# Exercise details
Where does "agent" occur in the listing? Copy every line that holds it.

# Data for this task

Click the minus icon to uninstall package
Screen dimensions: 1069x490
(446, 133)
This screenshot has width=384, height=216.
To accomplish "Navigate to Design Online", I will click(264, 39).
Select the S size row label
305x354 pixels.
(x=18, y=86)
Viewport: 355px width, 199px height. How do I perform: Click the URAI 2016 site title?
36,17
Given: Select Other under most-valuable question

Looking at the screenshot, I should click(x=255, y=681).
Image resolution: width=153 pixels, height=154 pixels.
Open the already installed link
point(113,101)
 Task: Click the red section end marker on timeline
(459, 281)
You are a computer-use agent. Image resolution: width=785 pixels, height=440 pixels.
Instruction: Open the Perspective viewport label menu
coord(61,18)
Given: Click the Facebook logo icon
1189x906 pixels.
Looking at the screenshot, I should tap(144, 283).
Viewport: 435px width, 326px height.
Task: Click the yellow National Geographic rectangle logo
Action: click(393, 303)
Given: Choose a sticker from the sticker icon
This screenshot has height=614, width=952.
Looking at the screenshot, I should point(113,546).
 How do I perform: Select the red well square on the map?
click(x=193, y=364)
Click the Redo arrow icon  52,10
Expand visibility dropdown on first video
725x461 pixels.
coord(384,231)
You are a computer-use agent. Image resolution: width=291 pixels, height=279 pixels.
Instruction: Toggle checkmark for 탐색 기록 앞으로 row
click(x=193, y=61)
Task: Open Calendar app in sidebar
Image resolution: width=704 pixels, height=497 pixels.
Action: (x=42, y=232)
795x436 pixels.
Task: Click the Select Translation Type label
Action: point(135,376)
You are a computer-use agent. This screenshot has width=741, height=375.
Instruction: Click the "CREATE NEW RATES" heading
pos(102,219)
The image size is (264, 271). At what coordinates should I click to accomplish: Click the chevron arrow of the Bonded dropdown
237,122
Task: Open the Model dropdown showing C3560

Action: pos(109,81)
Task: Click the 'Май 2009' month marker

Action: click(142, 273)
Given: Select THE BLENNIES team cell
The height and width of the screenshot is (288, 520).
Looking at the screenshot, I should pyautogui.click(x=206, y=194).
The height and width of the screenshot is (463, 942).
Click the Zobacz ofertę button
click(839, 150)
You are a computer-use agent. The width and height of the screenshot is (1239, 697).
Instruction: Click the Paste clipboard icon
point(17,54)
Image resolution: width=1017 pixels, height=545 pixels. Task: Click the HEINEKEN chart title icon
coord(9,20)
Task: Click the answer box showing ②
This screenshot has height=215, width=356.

# Response to this exercise
You are a computer-use agent. Image resolution: width=785 pixels, height=440 pixels.
You are a computer-use agent. Image resolution: width=291 pixels, height=279 pixels.
You are a computer-use agent. This screenshot has width=741, height=375.
You are a computer-use agent. The width and height of the screenshot is (1239, 697).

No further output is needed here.